[[ SELECTED EXCERPT, beginning ]]

Kamala Harris Gets Her First Vogue Cover

Continuing her string of notable firsts, Vice President-elect Kamala Harris has landed her first Vogue cover. Images of the February issue leaked online over the weekend, with the profile of Harris published on Sunday. It focuses on the specific challenges facing the Biden-Harris administration — a devastating pandemic and the attendant recession; the national vaccination puzzle; the political polarization of the country that’s exacerbated the public health crisis, and that recently translated to violent insurrection at the U.S. Capitol — and also on the historic nature of Harris’s candidacy.

Although she and President-elect Joe Biden made for a more centrist ticket than some in the Democratic Party initially envisioned, Harris was nonetheless an unprecedented choice for vice-president: the first Black woman, and the first woman of South Asian descent, ever to have been nominated for the position. In the profile, Harris recalled her victory speech on November 7, for which she wore a white suit by Carolina Herrera — a nod to the women who paved the way for her — and reiterated a sentiment she’d shared that night.

“It was very important for me to speak to the moment, and the moment includes understanding that there is a great responsibility that comes with being a first,” Harris told writer Alexis Okeowo. “I always say this: I may be the first to do many things — make sure I’m not the last.”

The cover’s release has created some controversy — for one thing, it came out days ahead of schedule, leaked Saturday night by the Twitter account Models Daily. The image, which features Harris standing against a backdrop of green and pink silk (an apparent nod to Harris’s sorority, Alpha Kappa Alpha, which Vogue tagged in an Instagrammed version of the shot) wearing black pants, a black blazer, and her signature Converse Chuck Taylors. On social media, some said Harris looked “washed out,” pointing to past shoots (Simone Biles’s August cover comes to mind) where white photographers have done a poor job lighting Black subjects. Others have argued that the pose, the fabric pile, and the casual styling don’t do justice to a woman who, as the profile emphasizes, is about to assume the second-highest office in the country. Particularly considering reports that Vogue editor-in-chief Anna Wintour has allegedly “sidelined and tokenized women of color” at the magazine, the photo read to some as “disrespectful.”

Journalist Yashar Ali has also alleged that Harris’s team had “expected” and “agreed to” a different cover image, one that features Harris against a gold backdrop, dressed in a powder-blue suit. Multiple sources at the magazine said that while high-profile subjects are sometimes shown cover options, final selection and approval remains with the magazine, and did here. (A spokeswoman for Vogue declined to comment.) Whatever the case may be, photographer Tyler Mitchell — who became the first Black photographer to cover Vogue with his 2018 portrait of Beyoncé, who gave us Harry Styles in a dress in November, and who shot the February cover — shared the latter image with his followers.

[[ SELECTED EXCERPT, end ]]
[[ DATA FOR REVIEW, beginning ]]

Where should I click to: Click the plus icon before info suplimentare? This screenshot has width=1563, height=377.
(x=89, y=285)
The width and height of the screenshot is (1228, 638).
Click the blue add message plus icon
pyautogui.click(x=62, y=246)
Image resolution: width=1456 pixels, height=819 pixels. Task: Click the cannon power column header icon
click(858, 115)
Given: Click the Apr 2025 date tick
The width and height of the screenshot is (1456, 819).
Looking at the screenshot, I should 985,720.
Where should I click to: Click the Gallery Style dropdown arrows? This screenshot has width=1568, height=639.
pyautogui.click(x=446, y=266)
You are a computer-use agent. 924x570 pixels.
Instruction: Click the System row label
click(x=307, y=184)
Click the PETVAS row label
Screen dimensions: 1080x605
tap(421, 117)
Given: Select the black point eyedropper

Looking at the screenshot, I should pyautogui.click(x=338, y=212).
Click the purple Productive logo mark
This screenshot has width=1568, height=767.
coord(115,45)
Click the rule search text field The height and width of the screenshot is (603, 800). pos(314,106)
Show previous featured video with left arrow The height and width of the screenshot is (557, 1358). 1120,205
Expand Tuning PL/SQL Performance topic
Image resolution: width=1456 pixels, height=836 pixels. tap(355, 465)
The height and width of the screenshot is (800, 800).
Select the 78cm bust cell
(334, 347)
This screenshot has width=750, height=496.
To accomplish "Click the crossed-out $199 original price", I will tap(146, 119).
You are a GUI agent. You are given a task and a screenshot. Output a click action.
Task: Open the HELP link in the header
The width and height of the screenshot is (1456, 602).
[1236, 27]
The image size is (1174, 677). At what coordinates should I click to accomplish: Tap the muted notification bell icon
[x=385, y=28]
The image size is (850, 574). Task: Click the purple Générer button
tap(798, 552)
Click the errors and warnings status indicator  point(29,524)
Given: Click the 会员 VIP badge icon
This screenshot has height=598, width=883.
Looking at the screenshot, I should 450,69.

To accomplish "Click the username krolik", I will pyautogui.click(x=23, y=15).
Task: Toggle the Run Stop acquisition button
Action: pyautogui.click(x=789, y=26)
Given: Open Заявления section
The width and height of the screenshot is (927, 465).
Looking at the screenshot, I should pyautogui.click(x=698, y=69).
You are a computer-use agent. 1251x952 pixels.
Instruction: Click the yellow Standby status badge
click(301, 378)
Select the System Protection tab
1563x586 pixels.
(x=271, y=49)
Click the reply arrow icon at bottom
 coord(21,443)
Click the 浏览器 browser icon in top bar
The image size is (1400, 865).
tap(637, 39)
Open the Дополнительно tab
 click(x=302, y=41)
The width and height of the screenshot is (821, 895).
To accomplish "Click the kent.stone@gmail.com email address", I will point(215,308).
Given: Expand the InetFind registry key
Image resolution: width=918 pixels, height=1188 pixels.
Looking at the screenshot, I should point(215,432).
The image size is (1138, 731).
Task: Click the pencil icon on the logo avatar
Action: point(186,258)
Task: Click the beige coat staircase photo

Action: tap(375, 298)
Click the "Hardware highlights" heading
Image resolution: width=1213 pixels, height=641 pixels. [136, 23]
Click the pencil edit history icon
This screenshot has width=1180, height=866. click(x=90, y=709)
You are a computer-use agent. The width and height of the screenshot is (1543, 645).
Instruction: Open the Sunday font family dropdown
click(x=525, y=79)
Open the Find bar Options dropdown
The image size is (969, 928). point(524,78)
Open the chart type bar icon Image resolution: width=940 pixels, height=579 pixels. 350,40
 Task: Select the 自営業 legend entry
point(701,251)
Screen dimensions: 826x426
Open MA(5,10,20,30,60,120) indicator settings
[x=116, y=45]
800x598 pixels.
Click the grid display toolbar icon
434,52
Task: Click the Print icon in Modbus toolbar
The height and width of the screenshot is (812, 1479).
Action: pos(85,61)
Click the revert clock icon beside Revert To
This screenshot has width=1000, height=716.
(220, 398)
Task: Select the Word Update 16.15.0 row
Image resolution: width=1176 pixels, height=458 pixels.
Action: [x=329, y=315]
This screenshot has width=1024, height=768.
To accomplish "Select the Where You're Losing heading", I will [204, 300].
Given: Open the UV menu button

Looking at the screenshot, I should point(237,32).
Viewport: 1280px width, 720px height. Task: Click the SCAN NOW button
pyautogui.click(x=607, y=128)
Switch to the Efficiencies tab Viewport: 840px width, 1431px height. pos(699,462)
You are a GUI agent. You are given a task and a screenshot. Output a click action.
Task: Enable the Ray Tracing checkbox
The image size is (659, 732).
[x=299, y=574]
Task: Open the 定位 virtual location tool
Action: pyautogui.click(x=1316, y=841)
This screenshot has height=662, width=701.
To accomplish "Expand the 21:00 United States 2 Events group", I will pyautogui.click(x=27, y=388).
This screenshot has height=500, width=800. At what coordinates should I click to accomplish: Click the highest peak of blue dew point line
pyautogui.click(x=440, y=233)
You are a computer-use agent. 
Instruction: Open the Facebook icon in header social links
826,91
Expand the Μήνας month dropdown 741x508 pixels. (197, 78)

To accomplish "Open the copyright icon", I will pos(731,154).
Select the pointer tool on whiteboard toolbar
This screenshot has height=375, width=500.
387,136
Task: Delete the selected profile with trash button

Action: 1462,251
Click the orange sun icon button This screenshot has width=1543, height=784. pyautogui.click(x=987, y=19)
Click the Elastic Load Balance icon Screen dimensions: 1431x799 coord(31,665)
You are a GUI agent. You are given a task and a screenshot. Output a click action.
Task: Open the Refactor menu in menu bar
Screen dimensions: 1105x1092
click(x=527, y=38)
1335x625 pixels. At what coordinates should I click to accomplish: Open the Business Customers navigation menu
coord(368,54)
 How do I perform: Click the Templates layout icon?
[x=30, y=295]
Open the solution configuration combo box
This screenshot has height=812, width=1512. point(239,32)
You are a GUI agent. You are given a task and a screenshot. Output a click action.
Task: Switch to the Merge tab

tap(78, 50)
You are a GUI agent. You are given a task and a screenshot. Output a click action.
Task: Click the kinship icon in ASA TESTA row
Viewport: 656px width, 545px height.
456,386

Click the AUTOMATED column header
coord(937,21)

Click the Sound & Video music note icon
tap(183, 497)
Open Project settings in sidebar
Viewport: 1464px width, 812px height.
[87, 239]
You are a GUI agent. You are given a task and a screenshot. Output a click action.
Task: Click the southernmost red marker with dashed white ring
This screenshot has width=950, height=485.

[[ DATA FOR REVIEW, end ]]

- _EXERCISE_
Copy out the part of the article on Kamala Harris's Vogue cover between "Journalist Yashar Ali" and "with his followers.", inclusive, swapping "gold backdrop" for "silver backdrop".

- _SOLUTION TO THE PROBLEM_
Journalist Yashar Ali has also alleged that Harris’s team had “expected” and “agreed to” a different cover image, one that features Harris against a silver backdrop, dressed in a powder-blue suit. Multiple sources at the magazine said that while high-profile subjects are sometimes shown cover options, final selection and approval remains with the magazine, and did here. (A spokeswoman for Vogue declined to comment.) Whatever the case may be, photographer Tyler Mitchell — who became the first Black photographer to cover Vogue with his 2018 portrait of Beyoncé, who gave us Harry Styles in a dress in November, and who shot the February cover — shared the latter image with his followers.